→ TRECHO DO TEXTO:
# # #
Zeitenwende, mudança de época, é a palavra do ano na Alemanha. Quem fez a escolha foi a Sociedade da Língua Alemã. Como é frequente no alemão, a palavra reúne étimos de dois vocábulos num só: Zeit, tempo, e wende, virar.
Olaf Scholz, sucessor de Ângela Merkel, usou Zeitenwenden para designar o que vem sendo para os alemães e para o mundo a invasão da Ucrânia pela Rússia: uma reviravolta, a irrupção de uma nova era. Mas o que isso tem a ver com o Natal?
Tem muito a ver, pois se não muda o Natal, mudamos nós, muda o mundo, como no célebre soneto de Machado de Assis dando conta de que um homem não consegue “transportar ao verso doce e ameno” “as sensações da sua idade antiga” para celebrar a “noite cristã, berço do Nazareno”. E conclui com melancolia, sentimento de tristeza sempre presente na obra machadiana: “Só lhe saiu este pequeno verso: ‘Mudaria o Natal ou mudei eu’?”.
Machado de Assis escreveu estes versos em 1901, ano em que o Brasil engatinhava no assoalho de um novo tempo: por ato da princesa Isabel, a Lei Áurea, assim chamada por ter sido assinada com uma caneta de ouro, a monarquia decretara a Abolição em 1888; e no ano seguinte viria outra mudança de peso semelhante, igualmente por decreto: por ato do marechal Deodoro da Fonseca, tinha sido proclamada a República.
# # #
→ DADOS FORNECIDOS:
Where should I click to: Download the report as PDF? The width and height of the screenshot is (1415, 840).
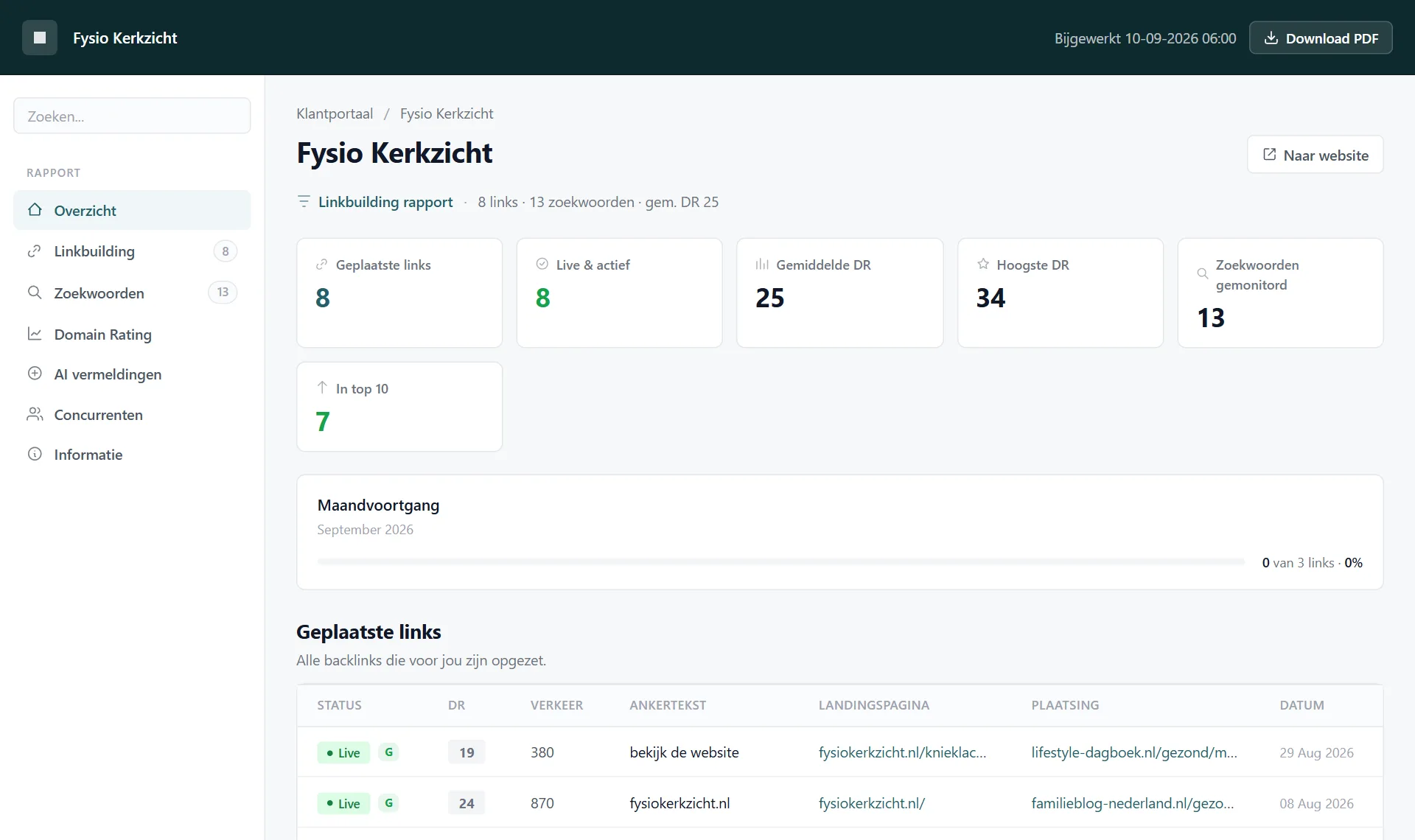click(x=1320, y=38)
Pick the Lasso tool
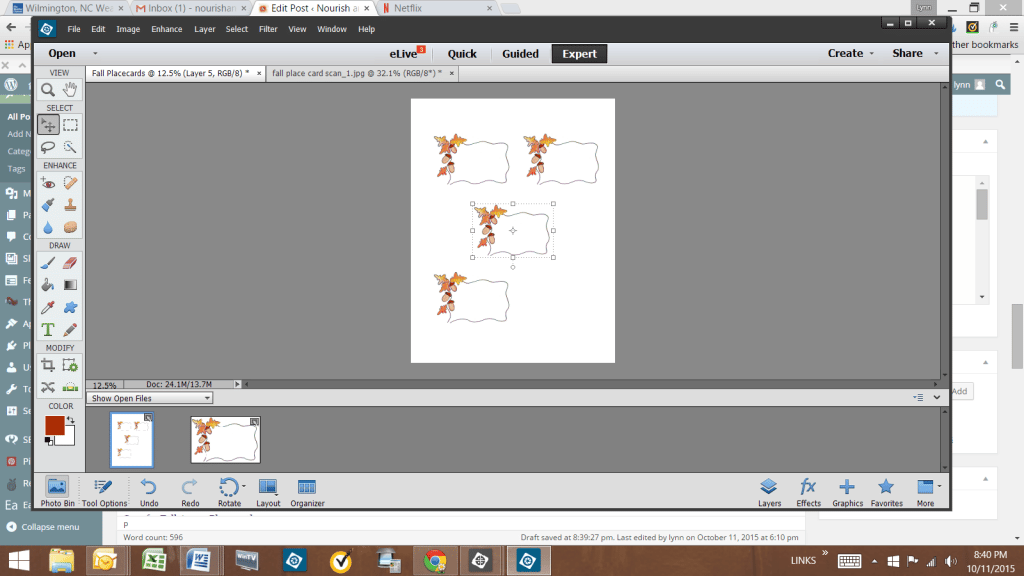 [x=48, y=147]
# # #
→ PEDIDO DA TAREFA: Por favor, traduza para o inglês esta frase do trecho sobre a palavra do ano: “Quem fez a escolha foi a Sociedade da Língua Alemã.” Baseie-se somente no trecho sobre a palavra do ano.

→ RESPOSTA DO EXERCÍCIO: The choice was made by the Society for the German Language.